Per Simone, il 2019 doveva essere l’anno della svolta per dedicarsi al semi-professionismo. “Un sogno che avevo da tempo. Stefano Punzo, il mio osteopata e massofisioerapista, mi ha sempre detto che ho un fisico forte e una testa adatta per lo sport di alto livello”. A febbraio di quell’anno, dopo due settimane di allenamento a Tenerife, Simone, programmatore CNC alla Somaschini Spa decide di chiedere il part time. “Una scelta che mi penalizzava dal punto di vista economico, ma il mio obiettivo erano gli Europei in Transilvania, la mia prima maglia azzurra in un campionato di categoria. Avevo messo come sfondo del mio cellulare una foto del body della Nazionale, per ricordarmi ogni giorno il sogno che stavo rincorrendo”.
La chemioterapia proposta a Simone è stata una delle più pesanti. Sei cicli, tre sedute alla settima: lunedì dalle 7 alle 18, mercoledì e venerdì fino alle 13, attaccato a sacche azzurre piene di di chemioterapici, cortisone, antivomito.

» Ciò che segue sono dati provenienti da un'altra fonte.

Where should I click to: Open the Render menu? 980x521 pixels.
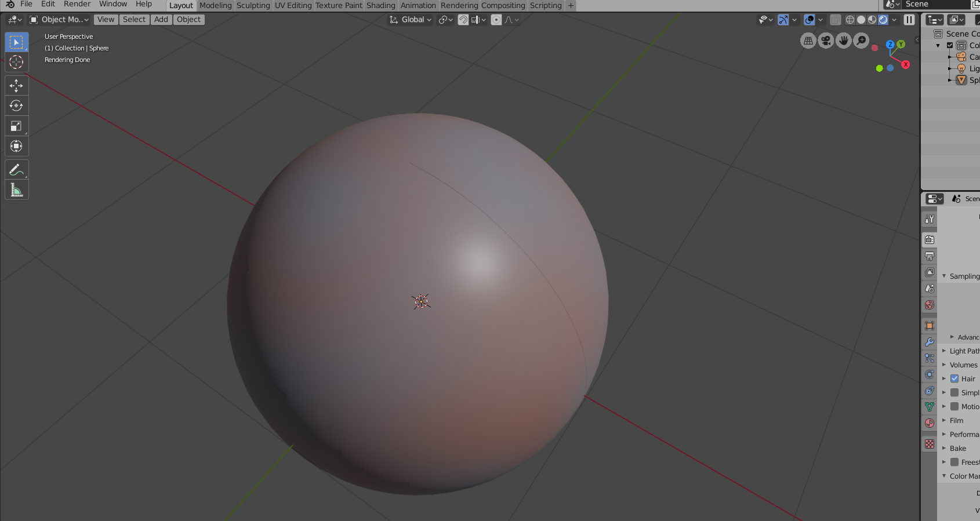[77, 4]
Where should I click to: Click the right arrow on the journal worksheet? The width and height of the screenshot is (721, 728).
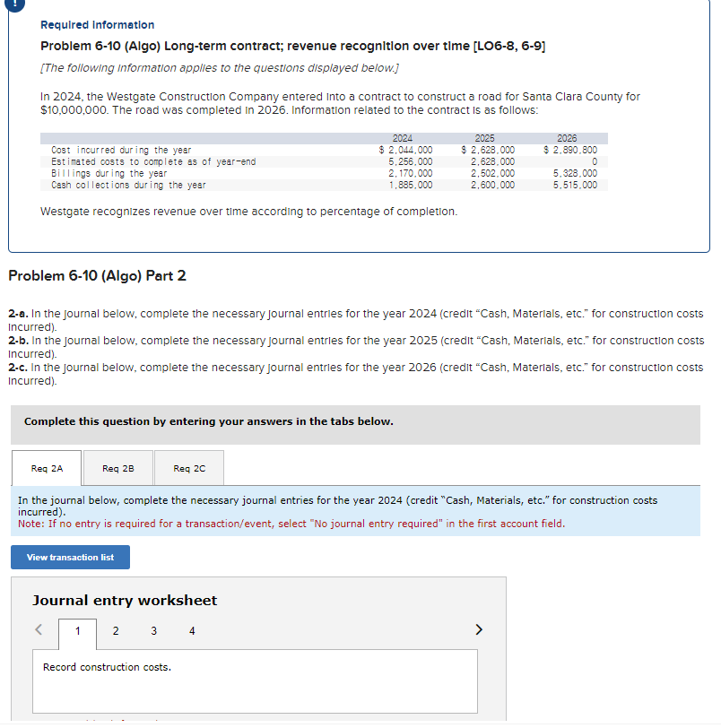[479, 630]
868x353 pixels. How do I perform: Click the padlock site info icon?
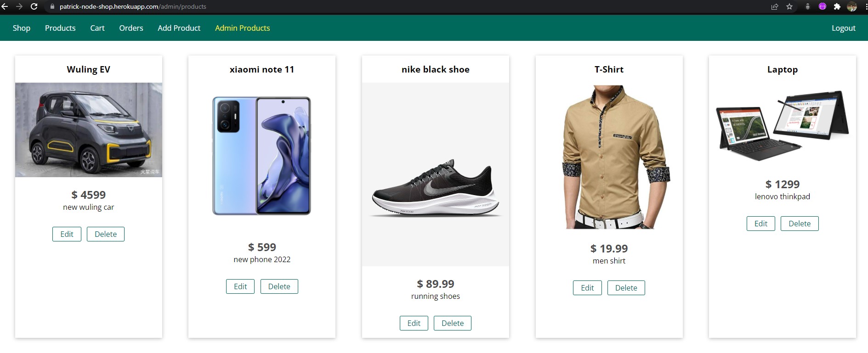(52, 6)
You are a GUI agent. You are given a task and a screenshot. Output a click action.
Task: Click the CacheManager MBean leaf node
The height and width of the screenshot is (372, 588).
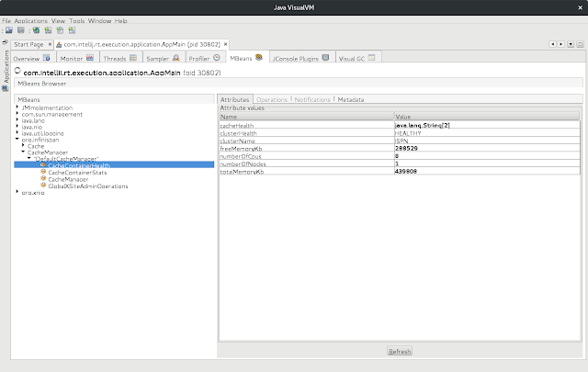[68, 179]
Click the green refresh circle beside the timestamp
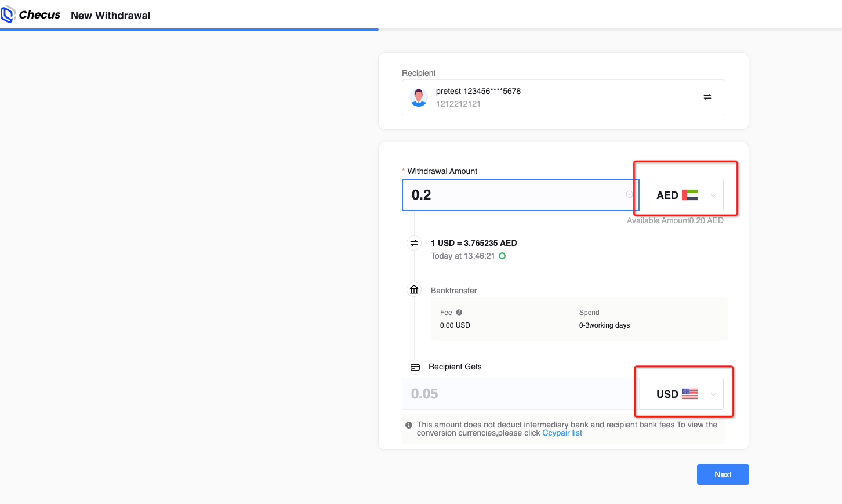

“La prima notte del primo ciclo ho vomitato per tre ore di seguito. Non volevo neppure ingoiare la saliva per paura di rigettarla – ricorda Simone – . È stata l’unica volta in cui ho desiderato morire. Ero sempre stanco, ma cercavo di allenarmi anche se con un minimo sforzo i battiti cardiaci salivano a 170bpm. Tutti i giorni facevo qualcosa, supportato da amici che non mi hanno mai compatito. Anzi, il loro ottimismo è stato un pieno di benzina a 110 ottani: Nicolò Zambetti, Greta Algarotti, il mio allenatore, Pasquale Chiantera. E poi Alessandro Lotta, mezzofondista e atleta della Nazionale di corsa in montagna, che mi ha aiutato a sognare. Quando mi parlava dei suoi obiettivi, immaginavo fossero anche i miei”.
“La perdita dei capelli mi ha provato psicologicamente più della sofferenza fisica, perché ogni volta che mi guardavo allo specchio ripiombavo nella realtà. La frase “Tanto sono solo capelli”, la odiavo, perché ti posso assicurare che non si tratta solo di capelli, ma di vivere senza poter programmare il futuro”.
L’ultima chemioterapia Simone l’ha fatta il 9 ottobre 2019, giorno in cui gli è stato tolto il PICC, il catetere intravenoso fisso per la somministrazione dei farmaci, ma la risposta definitiva sulla remissione della malattia l’avrà solo tra un mese.
“L’isolamento finirà, ma la paura della malattia dura sempre. Due mesi da passare in casa per la pandemia da Covid-19 sono pesanti, ma chi si lamenta avrà il tempo per riprendersi la loro vita e cambiarla appena tutto sarà passato. Io sono ancora in pausa ma sono sicuro che presto potrò premere il tasto ‘Play’. Come ha scritto Mauro Soldano, “Tutto passa, specialmente il tempo. Sembra banale ma è tutto ciò che c’è da sapere”.